▸ **Exercise description**: Rewrite the entries below, swapping each "Image resolution" for "Screen size" and keeping everything else the same.

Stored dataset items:
○ ○ ○ ○

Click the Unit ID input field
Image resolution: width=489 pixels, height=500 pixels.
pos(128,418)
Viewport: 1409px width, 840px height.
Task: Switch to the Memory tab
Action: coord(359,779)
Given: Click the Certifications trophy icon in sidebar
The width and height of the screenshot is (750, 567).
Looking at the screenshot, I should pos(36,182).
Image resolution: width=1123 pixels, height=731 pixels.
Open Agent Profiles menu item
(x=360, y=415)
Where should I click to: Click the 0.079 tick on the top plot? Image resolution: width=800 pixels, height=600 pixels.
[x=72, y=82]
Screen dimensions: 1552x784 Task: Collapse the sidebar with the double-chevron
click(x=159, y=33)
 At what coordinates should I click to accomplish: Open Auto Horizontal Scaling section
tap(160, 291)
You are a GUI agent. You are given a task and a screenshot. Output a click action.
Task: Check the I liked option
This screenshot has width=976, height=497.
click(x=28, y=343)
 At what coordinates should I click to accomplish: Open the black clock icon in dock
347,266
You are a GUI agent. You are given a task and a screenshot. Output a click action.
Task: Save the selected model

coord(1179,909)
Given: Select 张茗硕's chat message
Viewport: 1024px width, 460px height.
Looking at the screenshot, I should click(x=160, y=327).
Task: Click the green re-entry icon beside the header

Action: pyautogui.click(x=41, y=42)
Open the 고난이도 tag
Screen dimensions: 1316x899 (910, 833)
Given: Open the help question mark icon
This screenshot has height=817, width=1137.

○ ○ ○ ○

▸ **Response to this task**:
Click the Unit ID input field
Screen size: width=489 pixels, height=500 pixels.
pos(128,418)
Viewport: 1409px width, 840px height.
Task: Switch to the Memory tab
Action: coord(359,779)
Given: Click the Certifications trophy icon in sidebar
The width and height of the screenshot is (750, 567).
Looking at the screenshot, I should pos(36,182).
Screen size: width=1123 pixels, height=731 pixels.
Open Agent Profiles menu item
(x=360, y=415)
Where should I click to: Click the 0.079 tick on the top plot? Screen size: width=800 pixels, height=600 pixels.
[x=72, y=82]
Screen dimensions: 1552x784 Task: Collapse the sidebar with the double-chevron
click(x=159, y=33)
 At what coordinates should I click to accomplish: Open Auto Horizontal Scaling section
tap(160, 291)
You are a GUI agent. You are given a task and a screenshot. Output a click action.
Task: Check the I liked option
This screenshot has width=976, height=497.
click(x=28, y=343)
 At what coordinates should I click to accomplish: Open the black clock icon in dock
347,266
You are a GUI agent. You are given a task and a screenshot. Output a click action.
Task: Save the selected model

coord(1179,909)
Given: Select 张茗硕's chat message
Viewport: 1024px width, 460px height.
Looking at the screenshot, I should click(x=160, y=327).
Task: Click the green re-entry icon beside the header

Action: pyautogui.click(x=41, y=42)
Open the 고난이도 tag
Screen dimensions: 1316x899 (910, 833)
Given: Open the help question mark icon
This screenshot has height=817, width=1137.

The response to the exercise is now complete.